Endogenous pregnane neurosteroids are allosteric modulators at gamma-aminobutyric acid type-A (GABAA) receptors at nanomolar concentrations. There is direct evidence for multiple distinct neurosteroid binding sites on GABAA receptors, dependent upon subunit composition and stoichiometry. This view is supported by the biphasic kinetics of various neuroactive steroids, enantioselectivity of some neurosteroids, selective mutation studies of recombinantly expressed receptors and the selectivity of the neurosteroid antagonist (3alpha,5alpha)-17-phenylandrost-16-en-3-ol (17PA) on 5alpha-pregnane steroid effects on recombinant GABAA receptors expressed in Xenopus oocytes and native receptors in dissociated neurons. However, it is unclear whether this antagonist action is present in a mature mammalian system. The present study evaluated the antagonist activity of 17PA on neurosteroid agonists both in vivo and in vitro by examining the effects of 17PA on 5alpha-pregnane-induced sedation in rats, native mature GABAA receptor ion channels utilizing the chloride flux assay and further studies in recombinant alpha1beta2gamma2 receptors. The data show that 17PA preferentially inhibits 3alpha,5alpha-THP vs. alphaxalone in vivo, preferentially inhibits 3alpha,5alpha-THDOC vs. alphaxalone potentiation of GABA-mediated Cl- uptake in adult cerebral cortical synaptoneurosomes, but shows no specificity for 3alpha,5alpha-THDOC vs. alphaxalone in recombinant alpha1beta2gamma2 receptors. These data provide further evidence of the specificity of 17PA and the heterogeneity of neurosteroid recognition sites on GABAA receptors in the CNS.
Selective antagonism of 5alpha-reduced neurosteroid effects at GABA(A) receptors.[Pubmed:15102947]

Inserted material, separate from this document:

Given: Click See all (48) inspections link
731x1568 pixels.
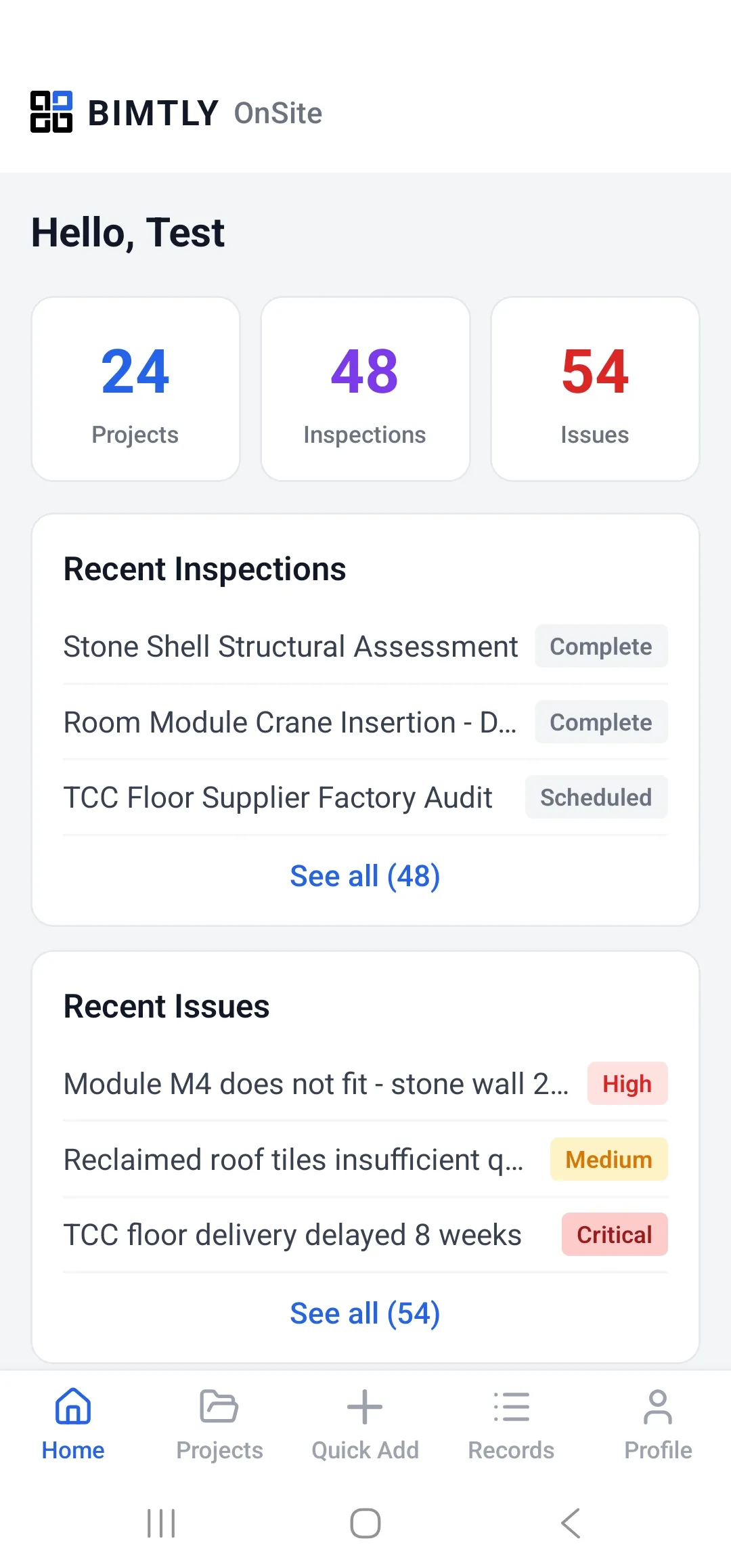Looking at the screenshot, I should 365,876.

Mol Pharmacol. 2004 May;65(5):1191-7.
Although neurosteroids have rapid effects on GABA(A) receptors, study of steroid actions at GABA receptors has been hampered by a lack of pharmacological antagonists. In this study, we report the synthesis and characterization of a steroid analog, (3alpha,5alpha)-17-phenylandrost-16-en-3-ol (17PA), that selectively antagonized neurosteroid potentiation of GABA responses. We examined 17PA using the alpha1beta2gamma2 subunit combination expressed in Xenopus laevis oocytes. 17PA had little or no effect on baseline GABA responses but antagonized both the response augmentation and the direct gating of GABA receptors by 5alpha-reduced potentiating steroids. The effect was selective for 5alpha-reduced potentiating steroids; 5beta-reduced potentiators were only weakly affected. Likewise, 17PA did not affect barbiturate and benzodiazepine potentiation. 17PA acted primarily by shifting the concentration response for steroid potentiation to the right, suggesting the possibility of a competitive component to the antagonism. 17PA also antagonized 5alpha-reduced steroid potentiation and gating in hippocampal neurons and inhibited anesthetic actions in X. laevis tadpoles. Analogous to benzodiazepine site antagonists, the development of neurosteroid antagonists may help clarify the role of GABA-potentiating neurosteroids in health and disease.